Ce déficit est d'autant plus significatif que l'Europe a accru sa dépendance au GNL depuis que la Russie a fortement réduit ses livraisons de gaz par canalisation en 2022, ce qui a fait des installations de stockage un tampon d'approvisionnement critique. Les niveaux de stockage, déjà épuisés à la fin de la saison de chauffe 2025/2026, n'ont pas rebondi au cours des mois d'été au rythme observé les années précédentes. Ce lent remplissage est attribué à un resserrement sévère du marché mondial du GNL à la suite de la guerre en Iran, qui a fait grimper les prix et a permis aux acheteurs asiatiques de surenchérir face aux utilities européennes pour les cargaisons spot non entravées par les perturbations de transport au Moyen-Orient.

Par conséquent, l'Europe risque désormais de ne pas atteindre son objectif indicatif de remplissage des installations de stockage de gaz à 80 % d'ici début décembre — un seuil établi par la réglementation de l'UE après la crise énergétique de 2022. Les analystes avertissent que ce coussin de stockage réduit expose les prix du gaz à de brutales hausses entre novembre et mars, en particulier si l'Europe connaît un hiver rigoureux.

La perturbation de l'approvisionnement en GNL depuis le Qatar — l'un des plus grands exportateurs de GNL au monde — a fait basculer le marché en backwardation, une structure dans laquelle les prix à court terme excèdent ceux des échéances plus lointaines. Cette dynamique décourage activement la constitution de stocks, laissant l'Europe vulnérable aux conditions météorologiques hivernales et au rythme incertain de récupération des flux de GNL en provenance du Moyen-Orient.

« S'il y a un hiver très froid ou une période prolongée de froid, il se pourrait qu'il faille recourir à une forme d'atténuation de la demande ou à des prix plus élevés, sinon les marchés européens seraient à court de gaz », a déclaré David Lewis, analyste de recherche senior chez Wood Mackenzie, à Reuters.

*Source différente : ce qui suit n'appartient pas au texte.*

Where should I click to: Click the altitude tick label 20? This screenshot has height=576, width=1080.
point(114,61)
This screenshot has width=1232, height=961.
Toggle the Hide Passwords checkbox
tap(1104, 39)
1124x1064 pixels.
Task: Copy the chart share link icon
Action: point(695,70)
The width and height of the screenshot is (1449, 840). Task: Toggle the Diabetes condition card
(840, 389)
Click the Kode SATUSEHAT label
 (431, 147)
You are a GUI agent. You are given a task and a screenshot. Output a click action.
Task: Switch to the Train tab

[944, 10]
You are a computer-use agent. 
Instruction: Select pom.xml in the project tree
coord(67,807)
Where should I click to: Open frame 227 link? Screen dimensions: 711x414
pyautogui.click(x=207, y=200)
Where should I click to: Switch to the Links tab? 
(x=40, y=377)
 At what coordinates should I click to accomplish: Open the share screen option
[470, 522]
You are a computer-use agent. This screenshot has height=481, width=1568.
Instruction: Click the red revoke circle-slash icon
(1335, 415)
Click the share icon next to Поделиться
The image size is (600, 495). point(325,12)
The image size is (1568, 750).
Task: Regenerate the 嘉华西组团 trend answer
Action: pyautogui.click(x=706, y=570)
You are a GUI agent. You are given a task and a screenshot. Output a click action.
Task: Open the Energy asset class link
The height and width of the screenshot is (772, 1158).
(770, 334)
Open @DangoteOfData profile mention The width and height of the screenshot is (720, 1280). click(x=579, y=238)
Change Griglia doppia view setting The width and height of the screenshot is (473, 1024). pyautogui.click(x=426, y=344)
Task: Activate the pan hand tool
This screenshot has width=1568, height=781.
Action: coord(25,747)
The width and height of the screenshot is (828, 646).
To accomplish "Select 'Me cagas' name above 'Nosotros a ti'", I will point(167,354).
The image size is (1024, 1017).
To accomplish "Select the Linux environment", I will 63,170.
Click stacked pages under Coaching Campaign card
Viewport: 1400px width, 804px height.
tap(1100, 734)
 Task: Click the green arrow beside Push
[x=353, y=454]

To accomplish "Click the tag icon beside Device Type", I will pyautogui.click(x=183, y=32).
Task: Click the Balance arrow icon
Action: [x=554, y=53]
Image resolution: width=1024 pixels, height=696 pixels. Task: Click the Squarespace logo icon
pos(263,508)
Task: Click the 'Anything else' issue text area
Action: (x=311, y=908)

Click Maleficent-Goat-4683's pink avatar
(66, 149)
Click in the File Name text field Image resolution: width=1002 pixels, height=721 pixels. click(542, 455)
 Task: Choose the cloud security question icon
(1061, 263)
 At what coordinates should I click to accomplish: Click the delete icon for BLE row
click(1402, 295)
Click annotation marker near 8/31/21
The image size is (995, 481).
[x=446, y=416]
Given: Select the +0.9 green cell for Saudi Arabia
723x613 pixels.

Les analystes de Wood Mackenzie ont averti la semaine dernière que les niveaux de stockage de gaz historiquement bas de l'Europe mettent en péril la sécurité d'approvisionnement pour l'hiver 2026/27. Les ajouts majeurs de nouvelles capacités d'exportation de GNL restent limités à court terme, renforçant les anticipations des analystes selon lesquelles la tension sur l'approvisionnement pourrait persister au-delà d'une seule saison de chauffe.

« Les faibles stocks européens, la forte demande asiatique et la croissance limitée des nouvelles offres de GNL garantissent presque des prix élevés tout au long de cet hiver et jusqu'en 2027 », a déclaré Massimo Di Odoardo, vice-président de la recherche Gaz et GNL chez Wood Mackenzie, dans un communiqué de presse.